O filme do diretor Pan Nalin (que estreou com Samsara, em 2003) é comparado a Cinema Paradiso, de Giuseppe Tornatore, pela paixão cinematográfica que move o menino da história. A diferença é que Samay não está apenas interessado em assistir aos filmes, querendo também aprender a fazê-los, sonhando em tornar-se cineasta, apesar da oposição feroz do pai.
O roteiro, também assinado por Pan Nalin, desenvolve-se em torno da resistência do menino, em sua obsessão por ir ao cinema, incorrendo em todo tipo de transgressão, ainda que eventualmente lhe custe alguns cascudos do pai. Uma amizade providencial é a que estabelece com Faizal (Bhavesh Shrimali), o projecionista muçulmano do cinema local. Entre os dois, forma-se um vínculo a partir de uma pragmática troca de benefícios. Samay poderá assistir aos filmes de graça, escondido na cabine de projeção, em troca de fornecer os deliciosos quitutes que sua mãe prepara para sua marmita diária ao esfomeado e mal-pago projecionista.
Essa convivência secreta é a escola em que Samay aprende não só sobre filmes e gêneros mas sobre a essência dessa arte, baseada na luz. Valendo-se de sua imaginação, Samay também cria sua própria técnica para desenvolver um projetor a partir de sucata, que ele recolhe junto com seus amigos de escola. Conseguir filmes já é outro problema, que o descolado garoto improvisa quando descobre que as latas dos filmes exibidos na região ficam guardadas no depósito da estação de trem. Do dia para a noite, alguns rolos desses filmes começam a sumir, causando protestos nas exibições nos cinemas pela falta de trechos e de sentido.
Em todas estas situações, torna-se claro o quanto as diferenças de castas e classes determinam o lugar de cada um numa sociedade extremamente estratificada, em que saber inglês pode ser a diferença entre ter ou não acesso a trabalhos melhores.
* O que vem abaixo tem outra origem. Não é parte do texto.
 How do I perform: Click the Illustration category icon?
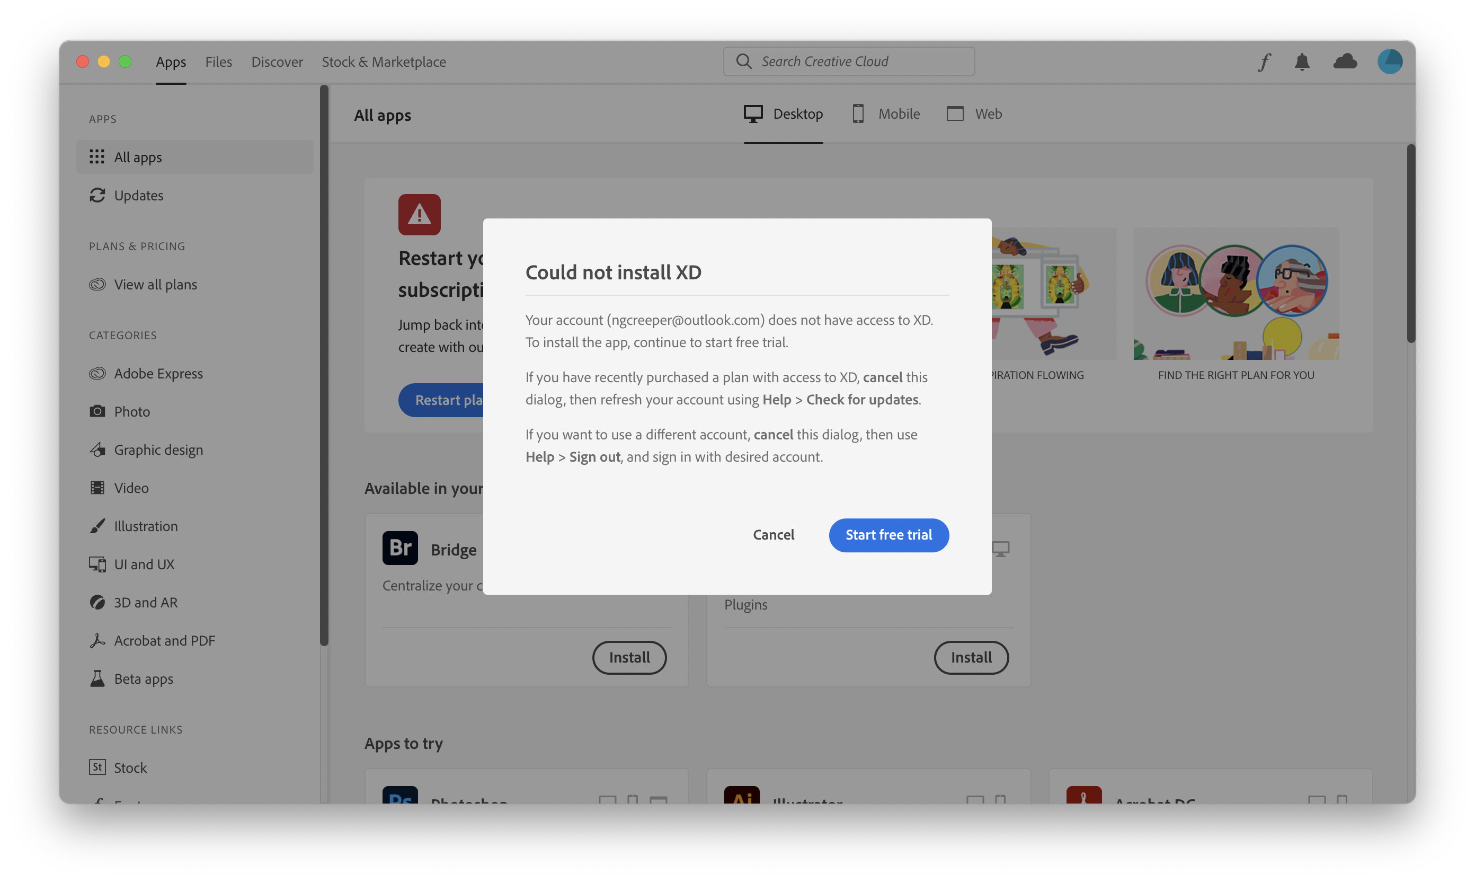[x=96, y=525]
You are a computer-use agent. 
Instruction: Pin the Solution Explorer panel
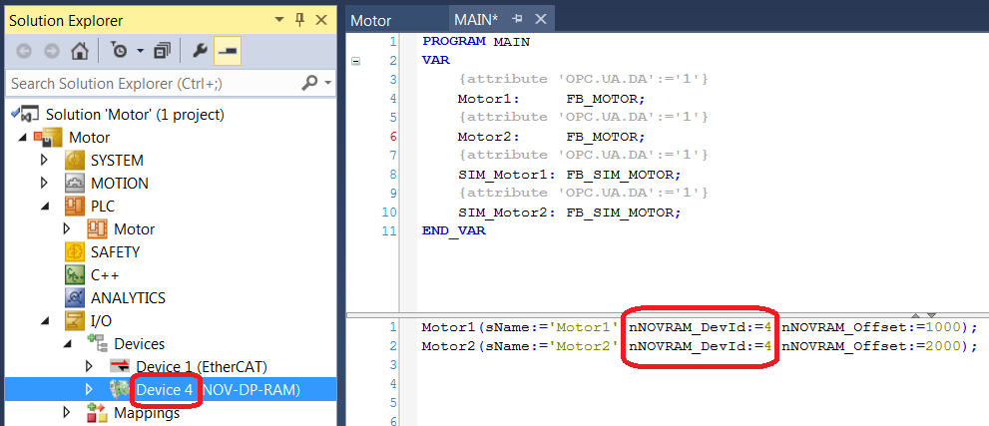click(x=299, y=20)
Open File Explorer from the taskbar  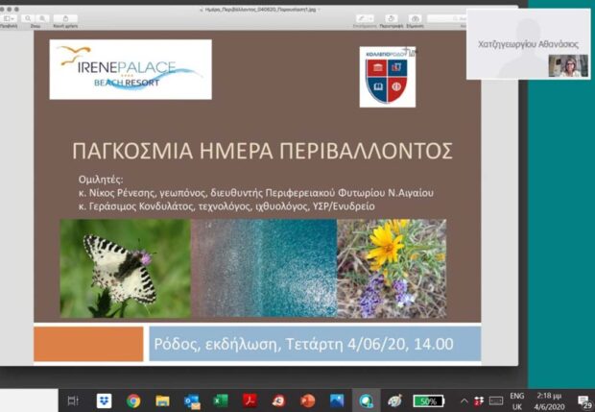(x=162, y=401)
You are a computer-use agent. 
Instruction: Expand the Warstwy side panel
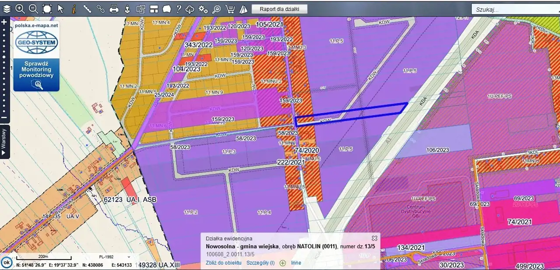(4, 142)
O rígido personagem paterno será aquele que percorrerá um arco dramático mais extenso, capaz de um sacrifício comovente, do qual um melodrama honesto como este depende para apertar seus botões dramáticos na reta final. Fora do círculo familiar, a chegada do cinema digital também será determinante de mudanças capazes de abalar estas vidas drasticamente no terceiro ato, num enredo que não abre mão de homenagear uma paixão pelo cinema capaz de sobreviver a toda e qualquer revolução tecnológica pelo conhecimento da obra dos mestres eternos, citados na porção final.